__Task to carry out__.
Beneath this line is the data. Output exactly the lines from the line with "You are a computer-use" to the line with "Instruction: Open the user avatar icon", both ends included, and nothing more.

__Data provided__.
━━━━━━━━
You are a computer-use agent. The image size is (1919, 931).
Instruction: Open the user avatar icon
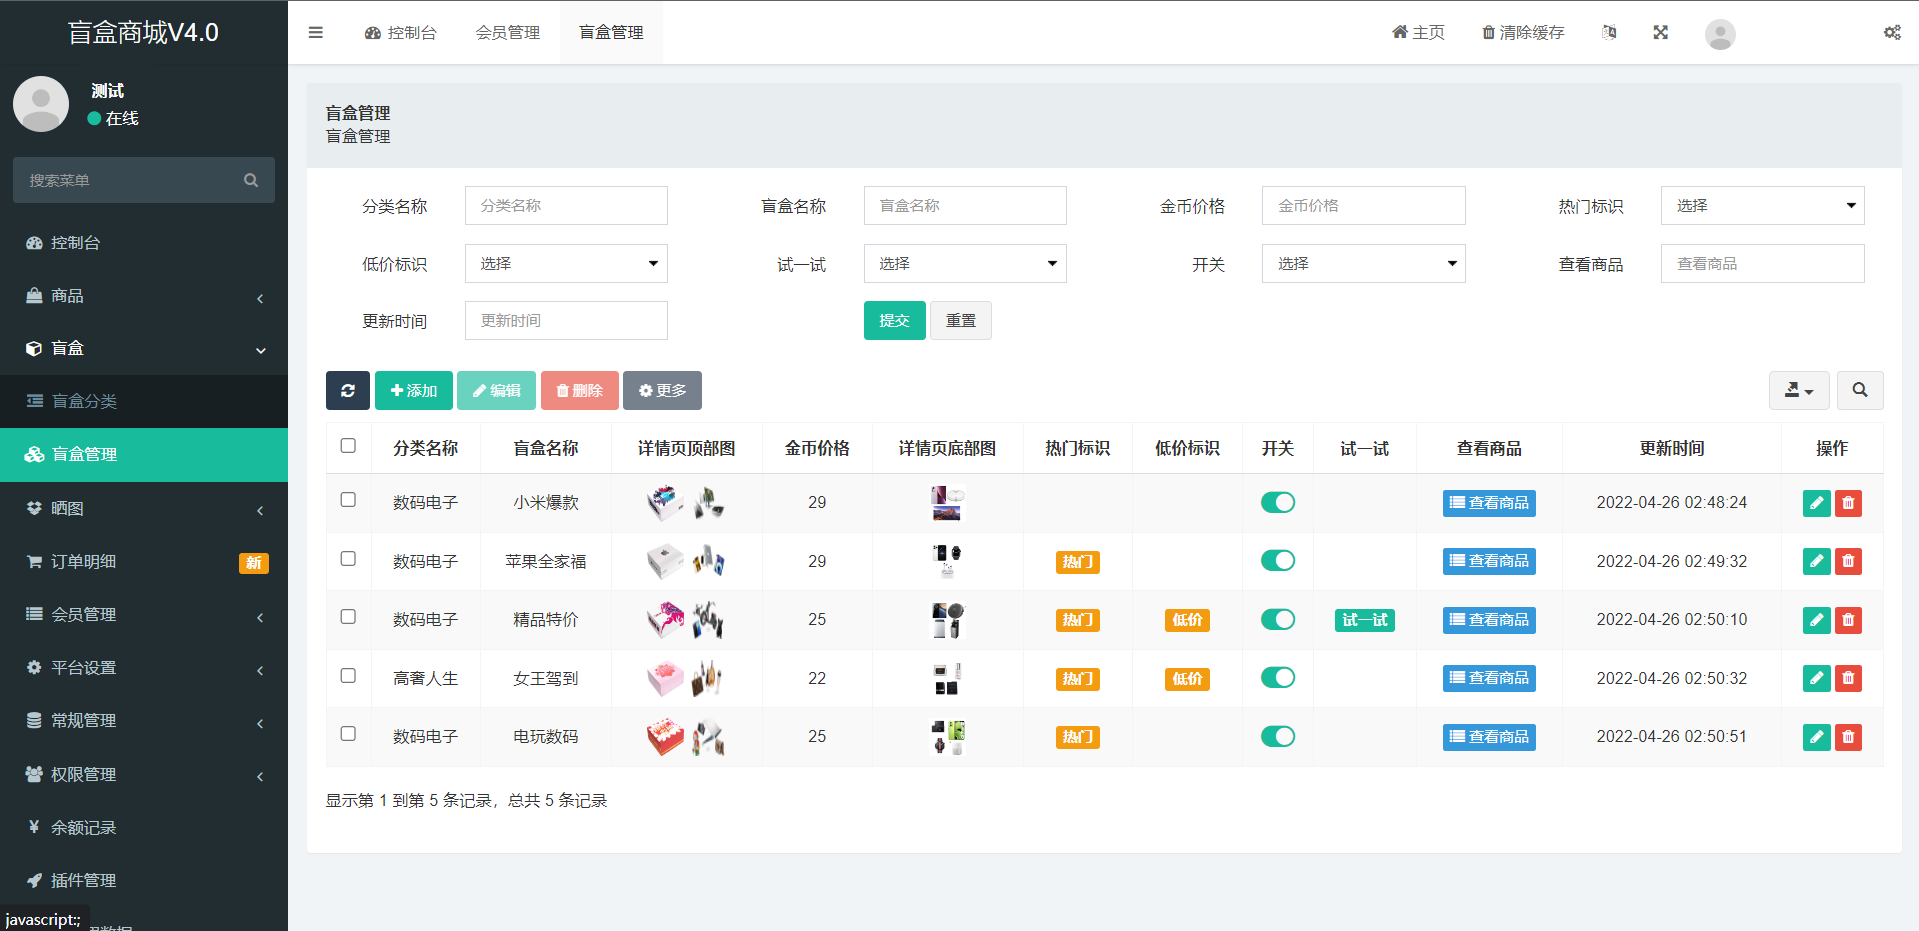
━━━━━━━━
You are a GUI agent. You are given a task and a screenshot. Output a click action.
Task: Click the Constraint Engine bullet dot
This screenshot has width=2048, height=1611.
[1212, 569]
━━━━━━━━
__Solution to this problem__.
You are a computer-use agent. The image size is (1919, 931).
Instruction: Open the user avatar icon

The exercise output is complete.